# [Aim of the exercise]
Whenever an image turns up, omit it and return the remaining data exactly.

═══ Available records ═══

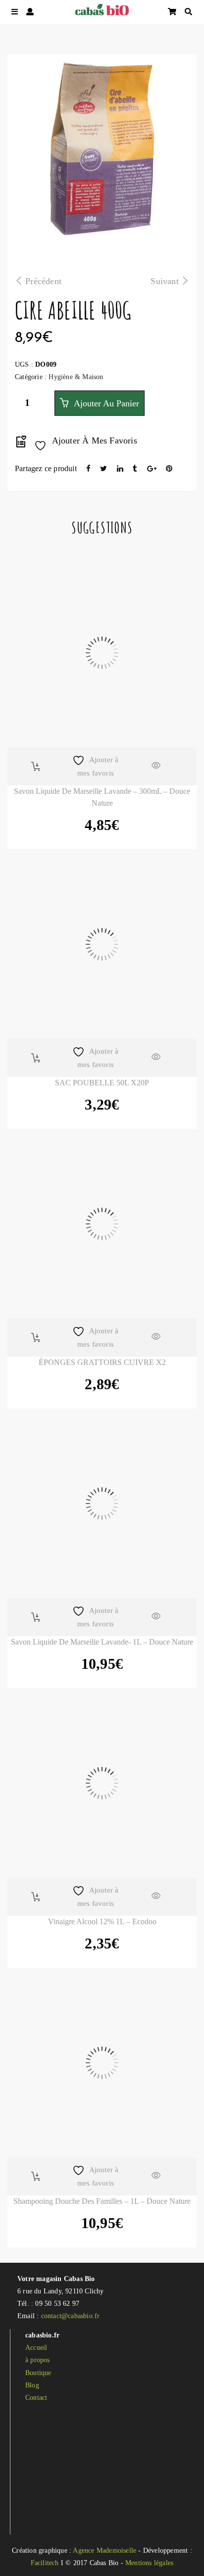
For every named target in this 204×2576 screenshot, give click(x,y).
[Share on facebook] (89, 469)
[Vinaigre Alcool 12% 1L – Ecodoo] (102, 1783)
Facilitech (45, 2563)
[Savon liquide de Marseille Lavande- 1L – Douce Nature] (102, 1503)
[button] (36, 766)
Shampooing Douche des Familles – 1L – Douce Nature (102, 2201)
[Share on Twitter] (104, 469)
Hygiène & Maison (76, 377)
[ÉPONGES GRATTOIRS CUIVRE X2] (102, 1223)
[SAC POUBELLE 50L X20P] (102, 944)
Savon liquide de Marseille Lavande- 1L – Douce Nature (102, 1642)
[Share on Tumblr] (136, 469)
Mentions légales (149, 2563)
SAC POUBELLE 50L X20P (102, 1082)
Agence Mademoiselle (104, 2550)
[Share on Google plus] (152, 469)
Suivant (164, 281)
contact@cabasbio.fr (70, 2316)
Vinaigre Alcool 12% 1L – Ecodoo (102, 1921)
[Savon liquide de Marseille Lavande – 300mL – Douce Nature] (102, 652)
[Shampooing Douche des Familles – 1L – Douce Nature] (102, 2062)
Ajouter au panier (105, 403)
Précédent (43, 281)
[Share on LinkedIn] (121, 469)
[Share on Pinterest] (169, 469)
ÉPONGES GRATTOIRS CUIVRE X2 (102, 1362)
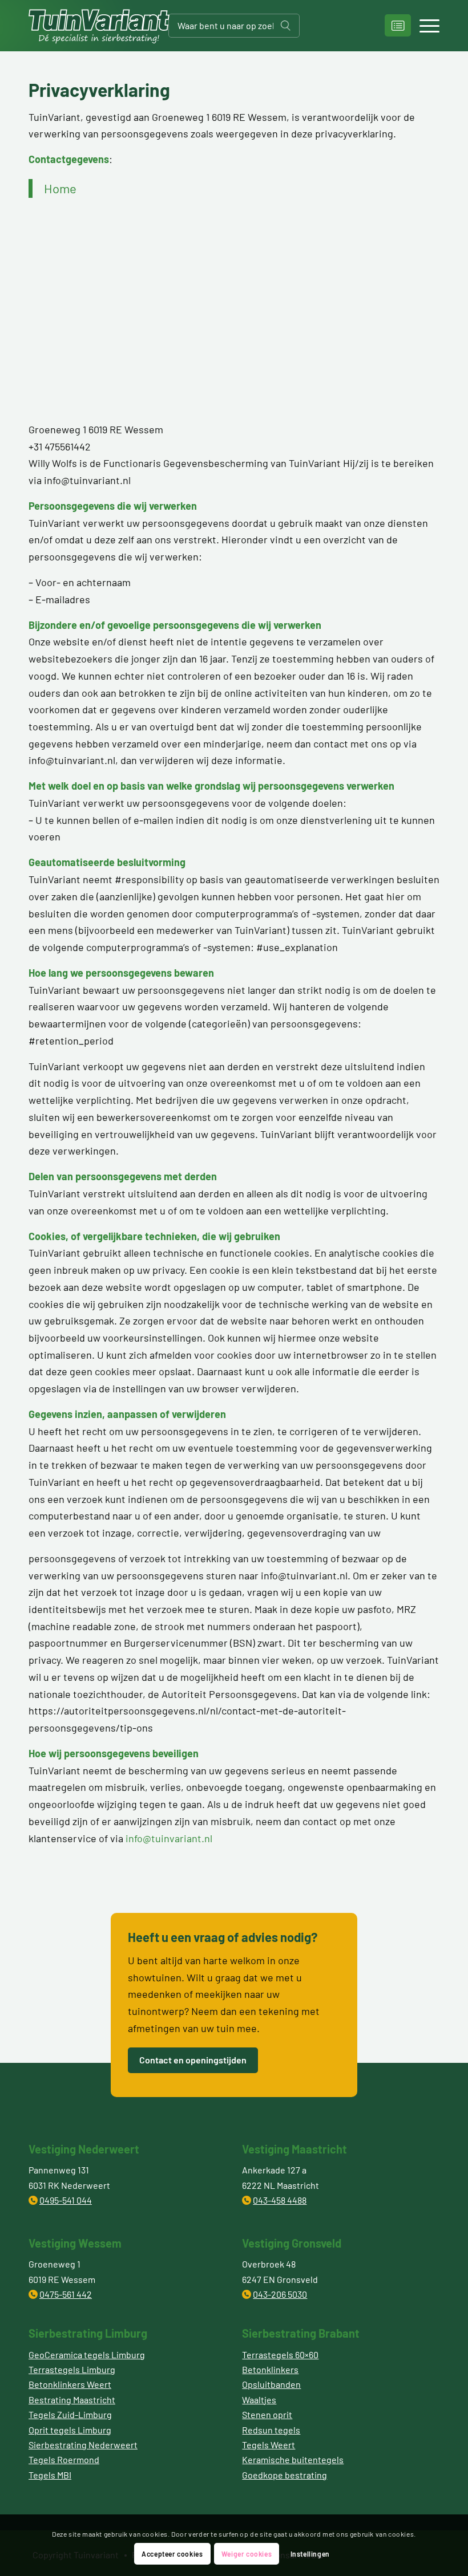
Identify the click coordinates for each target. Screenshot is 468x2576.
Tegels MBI (50, 2474)
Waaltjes (259, 2399)
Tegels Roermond (64, 2459)
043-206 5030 (280, 2294)
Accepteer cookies (172, 2554)
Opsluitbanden (271, 2384)
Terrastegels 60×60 (280, 2354)
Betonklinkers (270, 2369)
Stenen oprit (267, 2414)
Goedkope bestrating (284, 2474)
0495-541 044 (65, 2200)
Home (60, 188)
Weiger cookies (246, 2554)
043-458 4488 (279, 2200)
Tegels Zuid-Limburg (70, 2414)
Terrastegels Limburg (72, 2369)
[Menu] (423, 25)
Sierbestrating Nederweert (83, 2444)
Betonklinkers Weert (70, 2384)
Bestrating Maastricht (72, 2399)
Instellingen (310, 2554)
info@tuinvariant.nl (169, 1838)
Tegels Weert (268, 2444)
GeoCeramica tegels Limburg (87, 2354)
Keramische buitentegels (293, 2459)
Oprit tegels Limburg (70, 2429)
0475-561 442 (65, 2294)
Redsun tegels (271, 2429)
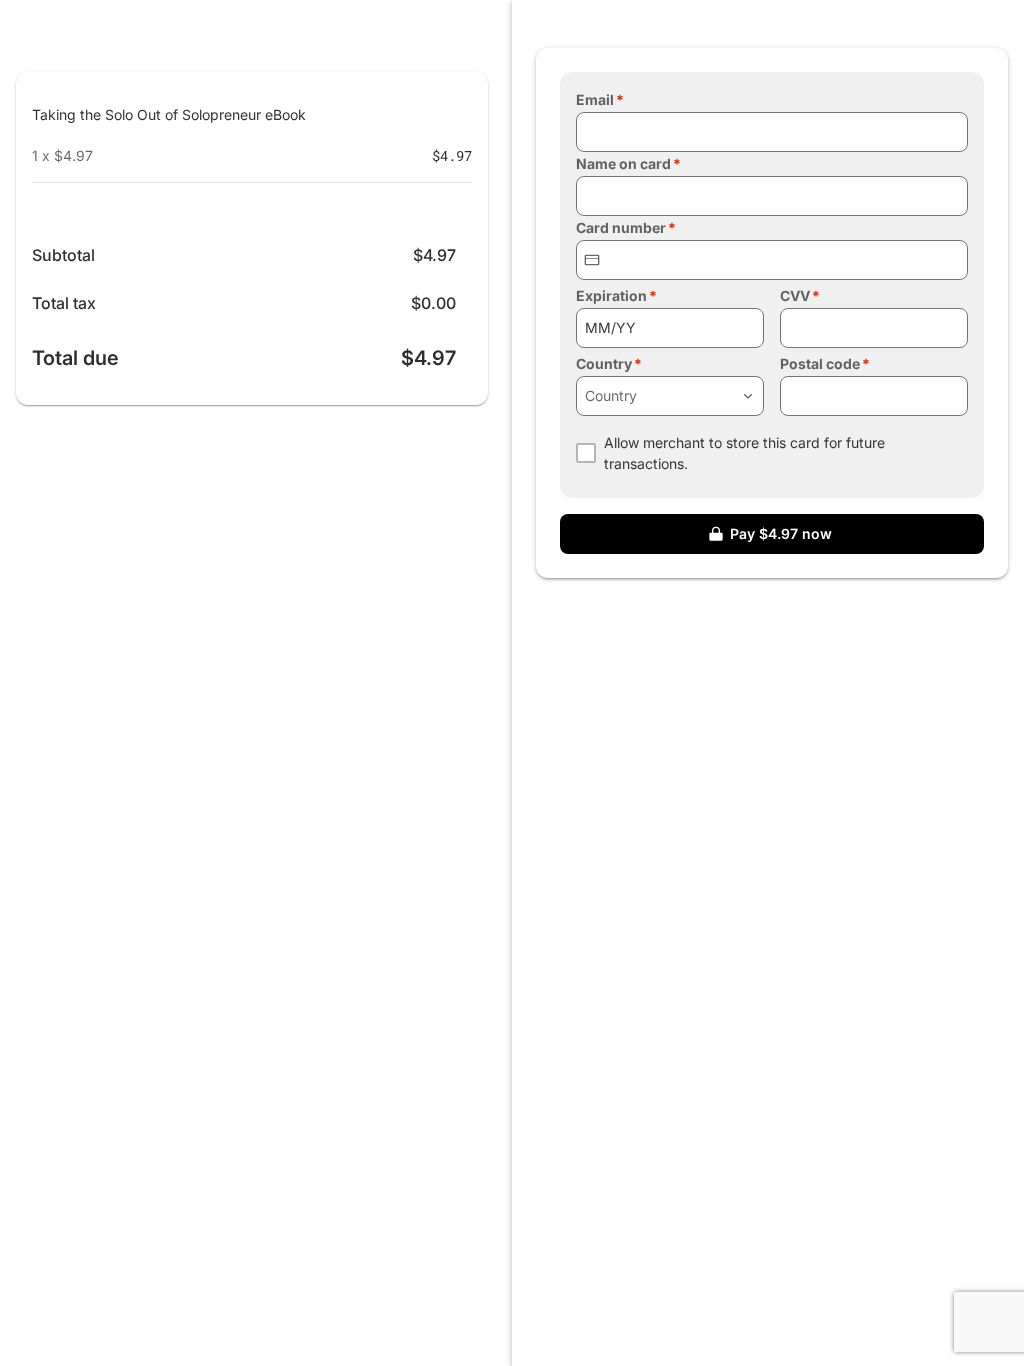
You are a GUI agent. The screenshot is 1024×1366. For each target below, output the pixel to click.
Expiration (611, 295)
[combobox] (670, 396)
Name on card (623, 163)
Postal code (820, 363)
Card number (621, 227)
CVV (795, 295)
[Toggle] (748, 396)
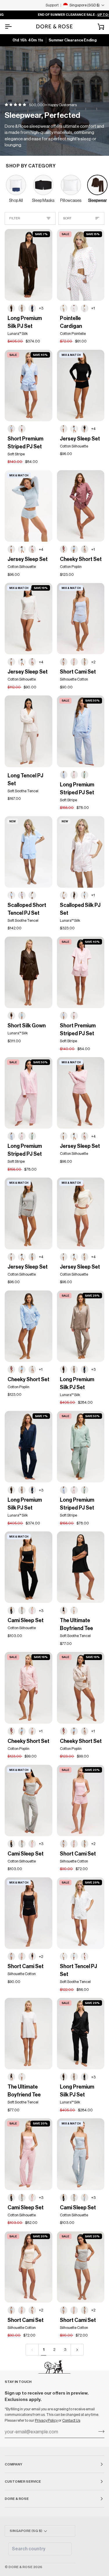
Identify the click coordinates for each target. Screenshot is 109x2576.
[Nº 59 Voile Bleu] (74, 429)
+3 (41, 308)
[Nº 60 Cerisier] (84, 308)
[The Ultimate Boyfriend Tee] (81, 1567)
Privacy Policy (46, 2420)
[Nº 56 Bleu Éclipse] (32, 308)
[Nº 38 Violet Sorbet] (22, 895)
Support (52, 5)
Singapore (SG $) (26, 2531)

═══

# [Worked solution]
For every named target in this 204×2576 screenshot, give click(x,y).
[Share on facebook] (89, 469)
[Vinaigre Alcool 12% 1L – Ecodoo] (102, 1783)
Facilitech (45, 2563)
[Savon liquide de Marseille Lavande- 1L – Douce Nature] (102, 1503)
[button] (36, 766)
Shampooing Douche des Familles – 1L – Douce Nature (102, 2201)
[Share on Twitter] (104, 469)
Hygiène & Maison (76, 377)
[ÉPONGES GRATTOIRS CUIVRE X2] (102, 1223)
[SAC POUBELLE 50L X20P] (102, 944)
Savon liquide de Marseille Lavande- 1L – Douce Nature (102, 1642)
[Share on Tumblr] (136, 469)
Mentions légales (149, 2563)
SAC POUBELLE 50L X20P (102, 1082)
Agence Mademoiselle (104, 2550)
[Share on Google plus] (152, 469)
Suivant (164, 281)
contact@cabasbio.fr (70, 2316)
Vinaigre Alcool 12% 1L – Ecodoo (102, 1921)
[Savon liquide de Marseille Lavande – 300mL – Douce Nature] (102, 652)
[Shampooing Douche des Familles – 1L – Douce Nature] (102, 2062)
Ajouter au panier (105, 403)
Précédent (43, 281)
[Share on LinkedIn] (121, 469)
[Share on Pinterest] (169, 469)
ÉPONGES GRATTOIRS CUIVRE X2 (102, 1362)
Identify the click coordinates for each target. Screenshot is 468x2576.
Tegels MBI (50, 2474)
Waaltjes (259, 2399)
Tegels Roermond (64, 2459)
043-206 5030 (280, 2294)
Accepteer cookies (172, 2554)
Opsluitbanden (271, 2384)
Terrastegels 60×60 (280, 2354)
Betonklinkers (270, 2369)
Stenen oprit (267, 2414)
Goedkope bestrating (284, 2474)
0495-541 044 (65, 2200)
Home (60, 188)
Weiger cookies (246, 2554)
043-458 4488 (279, 2200)
Tegels Zuid-Limburg (70, 2414)
Terrastegels Limburg (72, 2369)
[Menu] (423, 25)
Sierbestrating Nederweert (83, 2444)
Betonklinkers Weert (70, 2384)
Bestrating Maastricht (72, 2399)
Instellingen (310, 2554)
info@tuinvariant.nl (169, 1838)
Tegels Weert (268, 2444)
GeoCeramica tegels Limburg (87, 2354)
Keramische buitentegels (293, 2459)
Oprit tegels Limburg (70, 2429)
0475-561 442 (65, 2294)
Redsun tegels (271, 2429)
You are a GUI agent. The screenshot is 1024×1366. For each target below, output the pixel to click.
Expiration (611, 295)
[combobox] (670, 396)
Name on card (623, 163)
Postal code (820, 363)
Card number (621, 227)
CVV (795, 295)
[Toggle] (748, 396)
Identify the click coordinates for each target. Screenshot is 109x2576.
[Nº 59 Voile Bleu] (74, 429)
+3 (41, 308)
[Nº 60 Cerisier] (84, 308)
[The Ultimate Boyfriend Tee] (81, 1567)
Privacy Policy (46, 2420)
[Nº 56 Bleu Éclipse] (32, 308)
[Nº 38 Violet Sorbet] (22, 895)
Support (52, 5)
Singapore (SG $) (26, 2531)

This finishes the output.